# Your task
All entries below are to be returned exactly, with pictures left out.

··· Material provided

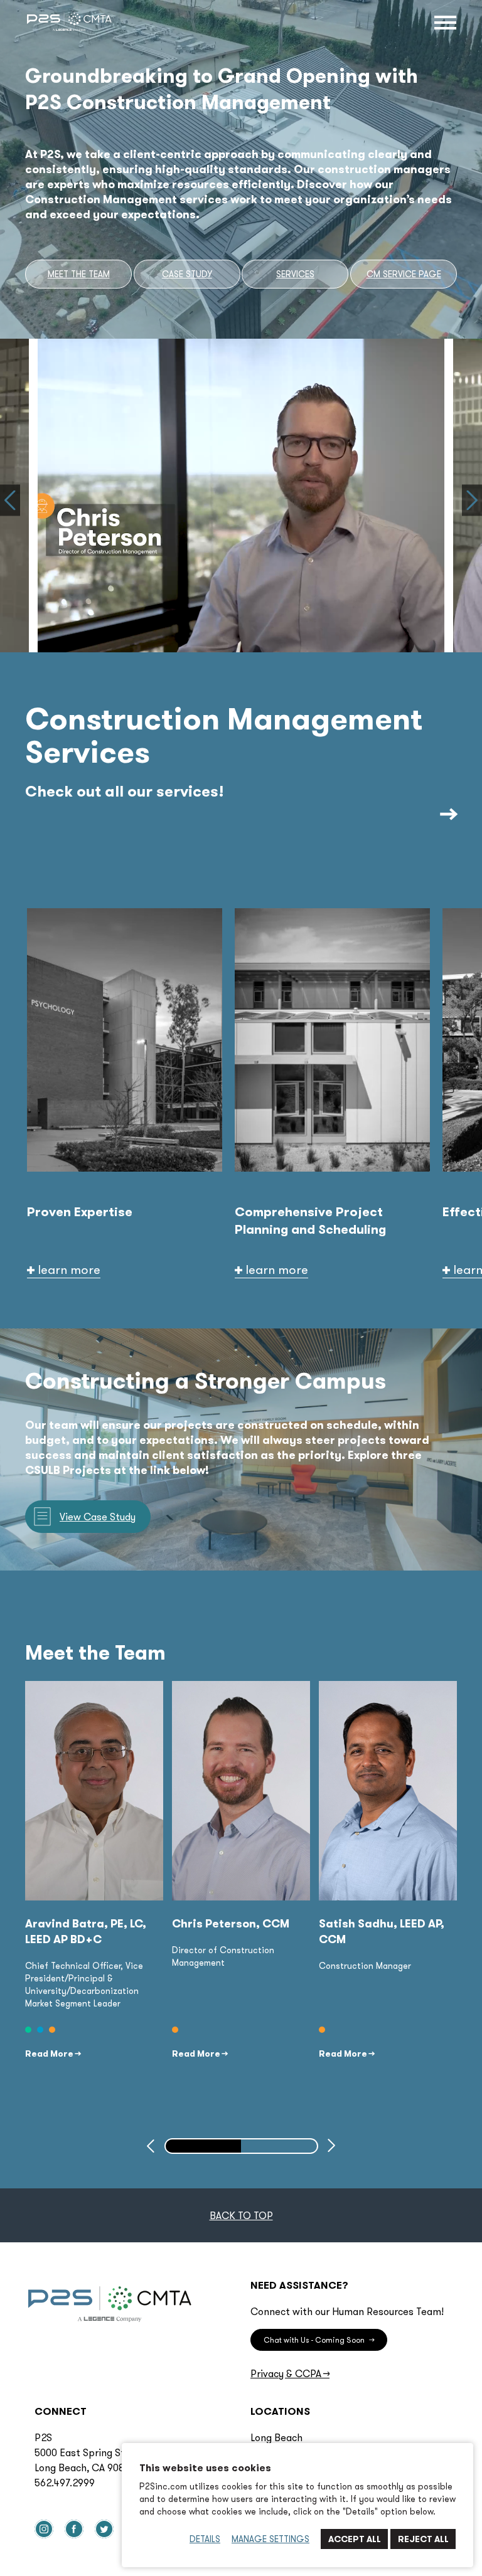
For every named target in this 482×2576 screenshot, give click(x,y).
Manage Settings (270, 2539)
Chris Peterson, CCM (230, 1923)
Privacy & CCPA (289, 2373)
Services (295, 274)
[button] (10, 500)
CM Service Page (404, 274)
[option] (124, 1093)
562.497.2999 (65, 2482)
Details (205, 2539)
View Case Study (98, 1516)
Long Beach (276, 2437)
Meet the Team (79, 274)
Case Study (187, 274)
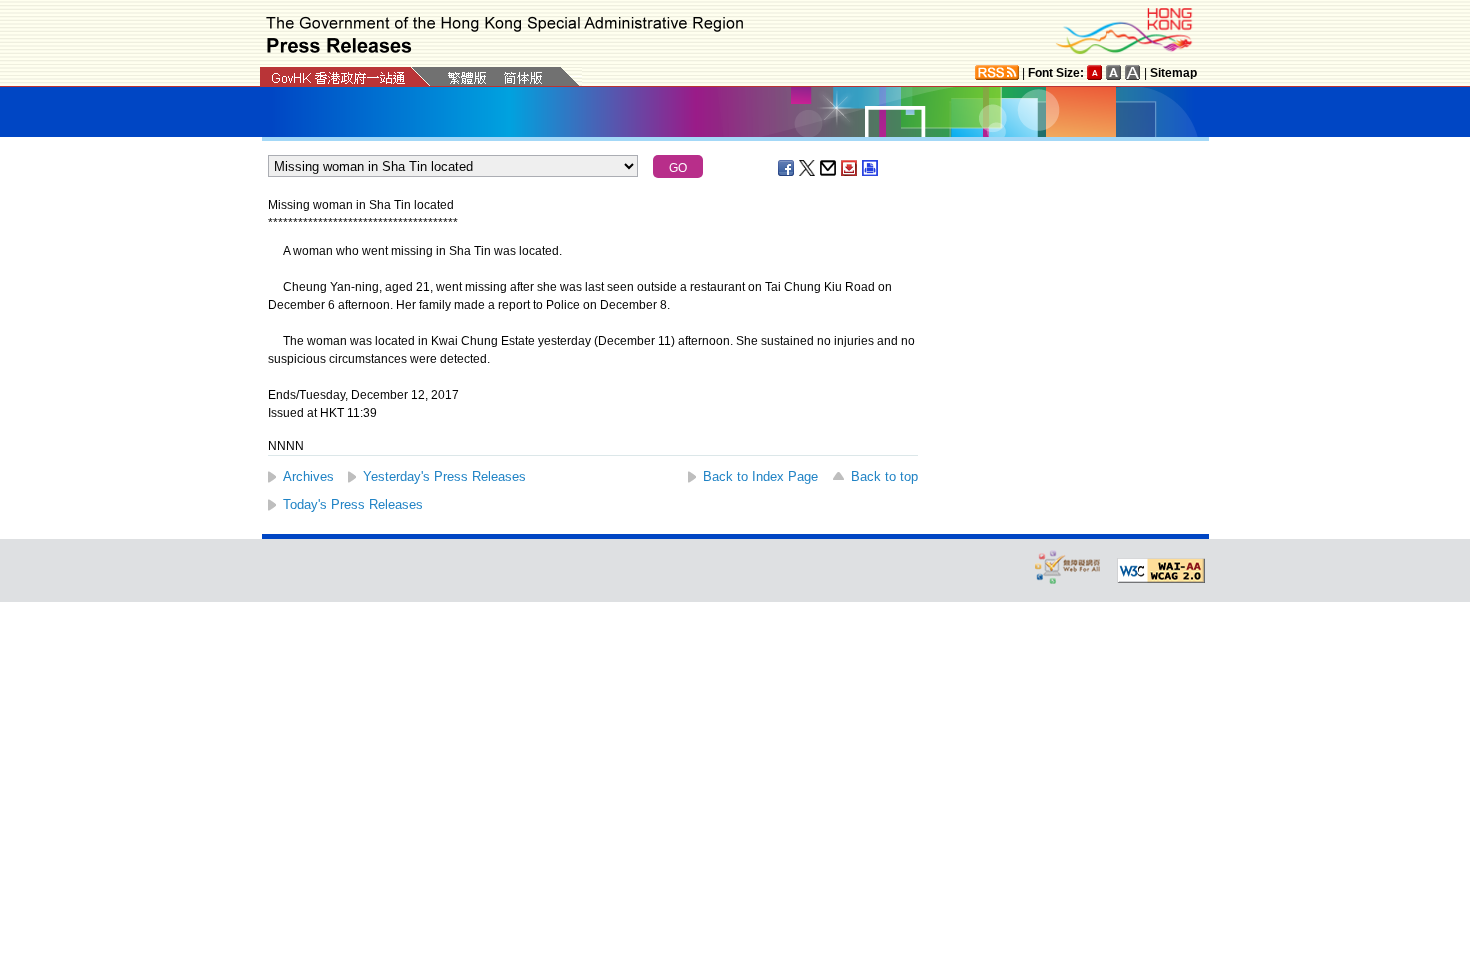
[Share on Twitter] (808, 168)
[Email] (829, 168)
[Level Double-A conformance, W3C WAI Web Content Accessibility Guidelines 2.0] (1161, 571)
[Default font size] (1095, 72)
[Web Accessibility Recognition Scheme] (1068, 566)
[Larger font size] (1114, 72)
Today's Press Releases (353, 504)
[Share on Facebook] (787, 168)
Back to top (884, 476)
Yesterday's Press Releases (444, 476)
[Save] (850, 168)
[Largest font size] (1133, 72)
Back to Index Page (760, 476)
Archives (308, 476)
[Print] (871, 168)
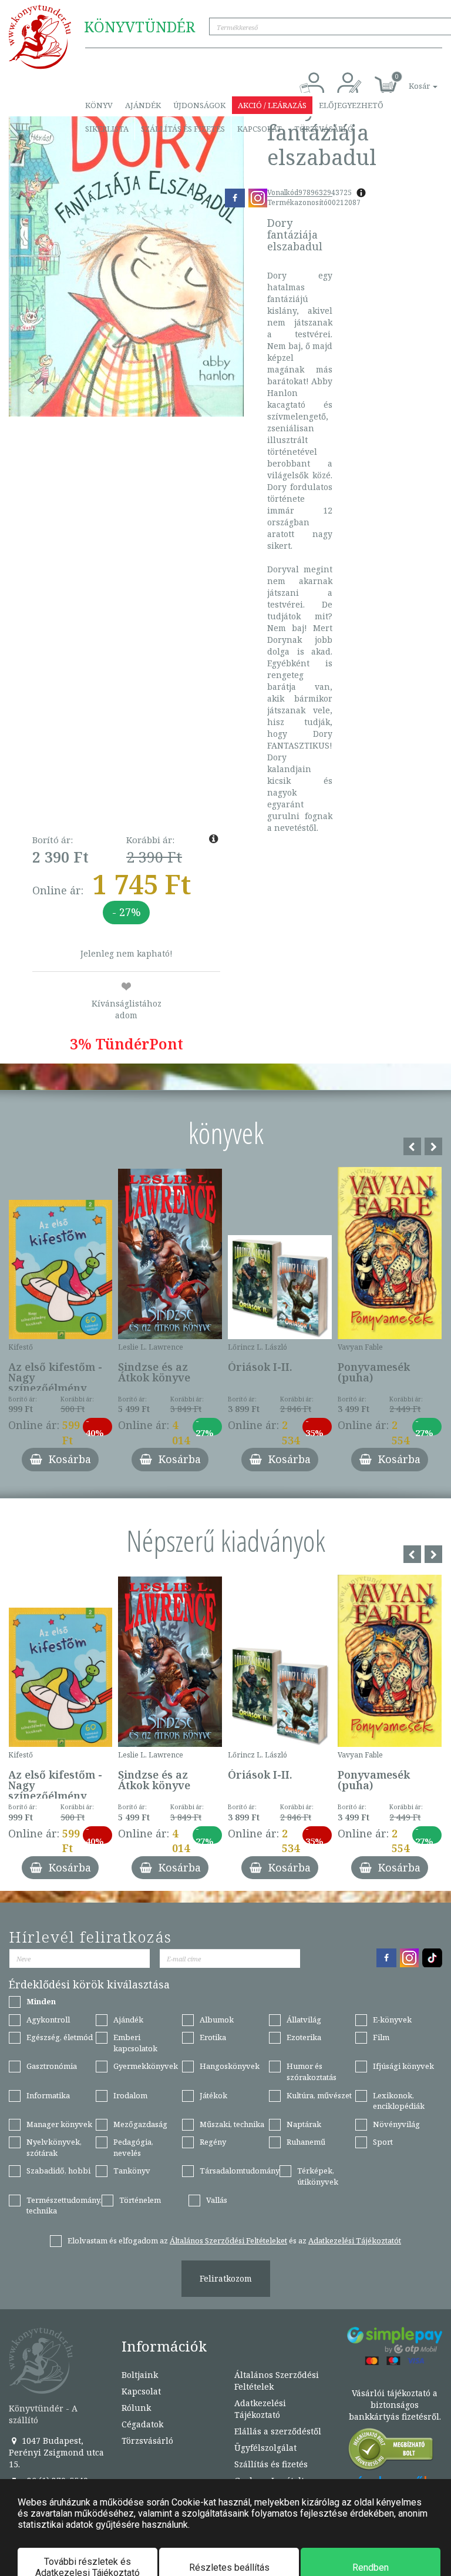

······

# Written response
For every named target in this 482×2576 screenshot, give click(x,y).
Manage Settings (270, 2539)
Chris Peterson, CCM (230, 1923)
Privacy & CCPA (289, 2373)
Services (295, 274)
[button] (10, 500)
CM Service Page (404, 274)
[option] (124, 1093)
562.497.2999 (65, 2482)
Details (205, 2539)
View Case Study (98, 1516)
Long Beach (276, 2437)
Meet the Team (79, 274)
Case Study (187, 274)
[Share on Twitter] (808, 168)
[Email] (829, 168)
[Level Double-A conformance, W3C WAI Web Content Accessibility Guidelines 2.0] (1161, 571)
[Default font size] (1095, 72)
[Web Accessibility Recognition Scheme] (1068, 566)
[Larger font size] (1114, 72)
Today's Press Releases (353, 504)
[Share on Facebook] (787, 168)
Back to top (884, 476)
Yesterday's Press Releases (444, 476)
[Save] (850, 168)
[Largest font size] (1133, 72)
Back to Index Page (760, 476)
Archives (308, 476)
[Print] (871, 168)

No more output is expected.